EXERCISE GOAL |
Please retype the records from the line containing "Send Message (40, 131)" through the end of the records, inclusive. Leave the pictures out of your answer.

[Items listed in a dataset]
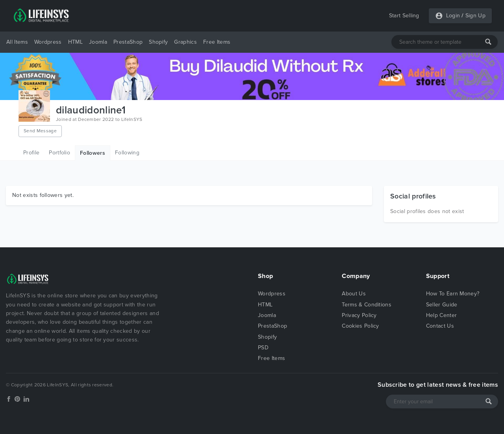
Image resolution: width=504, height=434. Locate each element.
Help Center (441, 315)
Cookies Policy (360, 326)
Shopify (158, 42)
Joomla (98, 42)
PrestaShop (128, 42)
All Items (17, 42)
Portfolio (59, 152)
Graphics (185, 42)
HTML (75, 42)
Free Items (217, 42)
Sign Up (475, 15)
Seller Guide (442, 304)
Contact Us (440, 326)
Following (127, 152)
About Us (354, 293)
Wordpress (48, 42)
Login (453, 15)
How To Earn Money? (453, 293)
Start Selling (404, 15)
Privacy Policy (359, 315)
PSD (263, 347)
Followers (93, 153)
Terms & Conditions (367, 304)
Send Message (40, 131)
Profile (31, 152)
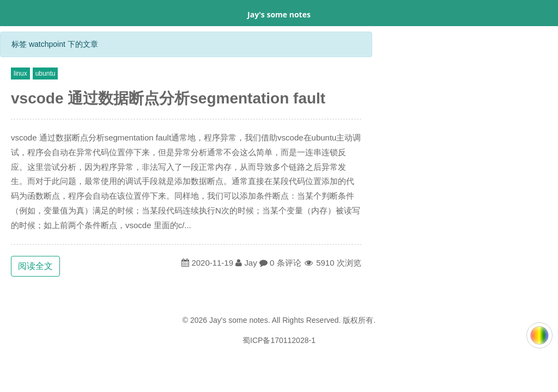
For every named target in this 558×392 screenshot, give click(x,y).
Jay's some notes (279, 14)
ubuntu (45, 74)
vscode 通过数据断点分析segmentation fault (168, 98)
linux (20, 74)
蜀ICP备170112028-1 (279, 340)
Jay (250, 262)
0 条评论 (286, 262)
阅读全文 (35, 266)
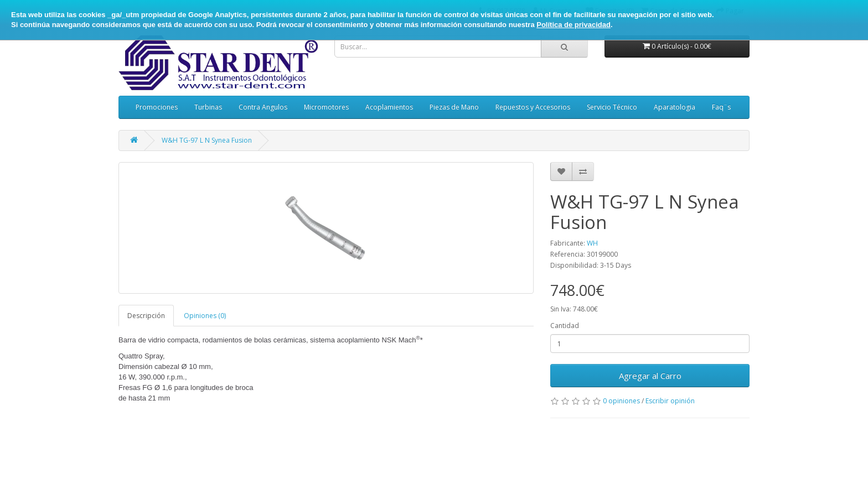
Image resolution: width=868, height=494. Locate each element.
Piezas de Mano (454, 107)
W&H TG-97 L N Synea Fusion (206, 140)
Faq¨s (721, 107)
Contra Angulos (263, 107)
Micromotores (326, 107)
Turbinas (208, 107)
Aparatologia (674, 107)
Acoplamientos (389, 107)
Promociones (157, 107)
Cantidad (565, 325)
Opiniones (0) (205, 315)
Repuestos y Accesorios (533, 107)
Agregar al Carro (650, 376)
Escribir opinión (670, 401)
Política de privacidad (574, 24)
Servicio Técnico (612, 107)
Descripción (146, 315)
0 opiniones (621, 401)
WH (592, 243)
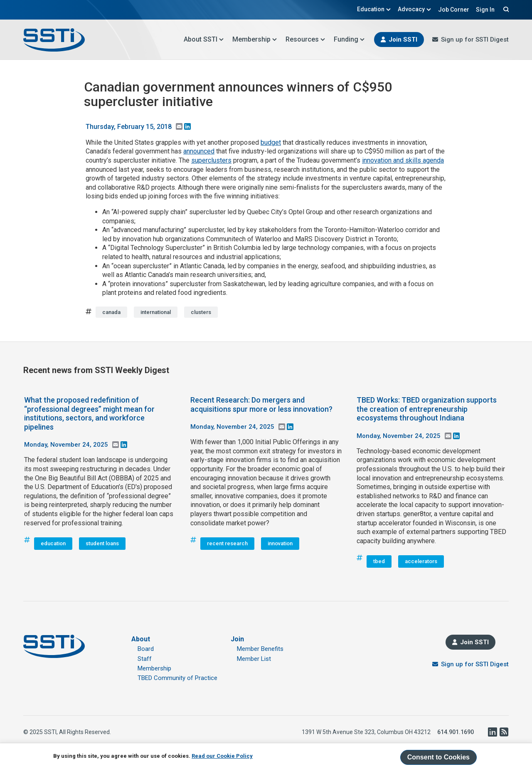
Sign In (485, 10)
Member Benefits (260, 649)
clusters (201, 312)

FULL RESPONSE |
Send Message (40, 131)
Profile (31, 152)
For every named target in this 558×392 screenshot, give click(x,y).
Jay's some notes (279, 14)
ubuntu (45, 74)
vscode 通过数据断点分析segmentation fault (168, 98)
linux (20, 74)
蜀ICP备170112028-1 (279, 340)
Jay (250, 262)
0 条评论 (286, 262)
阅读全文 (35, 266)
Image resolution: width=868, height=494. Locate each element.
Piezas de Mano (454, 107)
W&H TG-97 L N Synea Fusion (206, 140)
Faq¨s (721, 107)
Contra Angulos (263, 107)
Micromotores (326, 107)
Turbinas (208, 107)
Aparatologia (674, 107)
Acoplamientos (389, 107)
Promociones (157, 107)
Cantidad (565, 325)
Opiniones (0) (205, 315)
Repuestos y Accesorios (533, 107)
Agregar al Carro (650, 376)
Escribir opinión (670, 401)
Política de privacidad (574, 24)
Servicio Técnico (612, 107)
Descripción (146, 315)
0 opiniones (621, 401)
WH (592, 243)
Sign In (485, 10)
Member Benefits (260, 649)
clusters (201, 312)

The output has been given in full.